(Task description): Output the stretch of the records from the start through the line containing "Royal Oudh (375, 758)" as a JSON list of strings, with one string per line and blank lines omitted.

(Entries on locating words and elements)
[Start]

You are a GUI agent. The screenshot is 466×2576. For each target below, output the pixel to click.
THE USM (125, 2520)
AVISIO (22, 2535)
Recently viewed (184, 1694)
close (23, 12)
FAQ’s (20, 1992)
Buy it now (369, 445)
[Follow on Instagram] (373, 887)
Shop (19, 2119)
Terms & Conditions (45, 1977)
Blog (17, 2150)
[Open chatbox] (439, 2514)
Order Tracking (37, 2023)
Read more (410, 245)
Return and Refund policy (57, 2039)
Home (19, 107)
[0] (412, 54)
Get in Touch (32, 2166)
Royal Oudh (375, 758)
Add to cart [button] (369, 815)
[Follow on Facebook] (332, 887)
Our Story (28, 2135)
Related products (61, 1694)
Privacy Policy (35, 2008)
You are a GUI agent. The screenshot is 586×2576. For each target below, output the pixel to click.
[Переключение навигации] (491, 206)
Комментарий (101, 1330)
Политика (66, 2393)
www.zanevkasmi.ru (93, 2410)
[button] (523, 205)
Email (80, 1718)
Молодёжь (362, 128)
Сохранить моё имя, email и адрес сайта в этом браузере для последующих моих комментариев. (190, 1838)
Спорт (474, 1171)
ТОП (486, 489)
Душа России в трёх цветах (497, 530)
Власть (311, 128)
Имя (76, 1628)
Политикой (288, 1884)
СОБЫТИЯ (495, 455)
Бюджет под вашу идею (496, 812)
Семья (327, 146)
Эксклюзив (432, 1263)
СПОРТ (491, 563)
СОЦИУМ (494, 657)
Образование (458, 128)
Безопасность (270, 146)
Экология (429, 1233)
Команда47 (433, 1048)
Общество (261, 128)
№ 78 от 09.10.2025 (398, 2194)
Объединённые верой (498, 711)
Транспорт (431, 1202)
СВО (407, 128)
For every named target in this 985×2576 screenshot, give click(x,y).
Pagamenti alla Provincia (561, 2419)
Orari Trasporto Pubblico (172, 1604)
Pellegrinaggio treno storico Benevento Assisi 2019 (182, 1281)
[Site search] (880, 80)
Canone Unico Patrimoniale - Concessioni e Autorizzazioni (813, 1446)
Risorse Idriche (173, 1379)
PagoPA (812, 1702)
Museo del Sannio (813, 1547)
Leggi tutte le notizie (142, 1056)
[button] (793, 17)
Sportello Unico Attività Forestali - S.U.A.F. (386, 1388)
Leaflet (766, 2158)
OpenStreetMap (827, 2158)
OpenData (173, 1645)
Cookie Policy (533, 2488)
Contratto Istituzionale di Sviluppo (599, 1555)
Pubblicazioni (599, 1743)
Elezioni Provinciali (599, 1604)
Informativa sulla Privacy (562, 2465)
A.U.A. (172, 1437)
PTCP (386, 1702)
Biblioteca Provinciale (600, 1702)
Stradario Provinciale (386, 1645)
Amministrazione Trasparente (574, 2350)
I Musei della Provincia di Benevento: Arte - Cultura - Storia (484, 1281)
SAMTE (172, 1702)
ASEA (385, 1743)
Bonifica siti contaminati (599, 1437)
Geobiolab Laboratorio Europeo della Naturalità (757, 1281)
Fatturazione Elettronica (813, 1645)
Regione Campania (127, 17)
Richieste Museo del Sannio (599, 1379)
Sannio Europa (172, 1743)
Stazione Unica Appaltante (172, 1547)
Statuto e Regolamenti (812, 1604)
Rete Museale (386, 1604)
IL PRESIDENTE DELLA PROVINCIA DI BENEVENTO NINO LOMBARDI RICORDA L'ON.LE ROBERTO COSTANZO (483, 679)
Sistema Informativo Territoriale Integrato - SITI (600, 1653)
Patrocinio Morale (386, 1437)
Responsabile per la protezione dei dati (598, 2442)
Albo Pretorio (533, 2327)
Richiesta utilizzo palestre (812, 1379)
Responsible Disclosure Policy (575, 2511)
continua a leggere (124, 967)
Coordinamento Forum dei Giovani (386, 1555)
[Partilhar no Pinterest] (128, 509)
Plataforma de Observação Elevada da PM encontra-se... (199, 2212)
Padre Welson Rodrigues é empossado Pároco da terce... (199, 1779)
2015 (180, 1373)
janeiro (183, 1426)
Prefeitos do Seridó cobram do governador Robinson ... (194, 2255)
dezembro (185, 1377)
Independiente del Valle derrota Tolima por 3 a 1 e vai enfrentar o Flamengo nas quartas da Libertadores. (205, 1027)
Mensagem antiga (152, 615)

[End]

(Written reply):
[
  "You are a GUI agent. The screenshot is 466×2576. For each target below, output the pixel to click.",
  "THE USM (125, 2520)",
  "AVISIO (22, 2535)",
  "Recently viewed (184, 1694)",
  "close (23, 12)",
  "FAQ’s (20, 1992)",
  "Buy it now (369, 445)",
  "[Follow on Instagram] (373, 887)",
  "Shop (19, 2119)",
  "Terms & Conditions (45, 1977)",
  "Blog (17, 2150)",
  "[Open chatbox] (439, 2514)",
  "Order Tracking (37, 2023)",
  "Read more (410, 245)",
  "Return and Refund policy (57, 2039)",
  "Home (19, 107)",
  "[0] (412, 54)",
  "Get in Touch (32, 2166)",
  "Royal Oudh (375, 758)"
]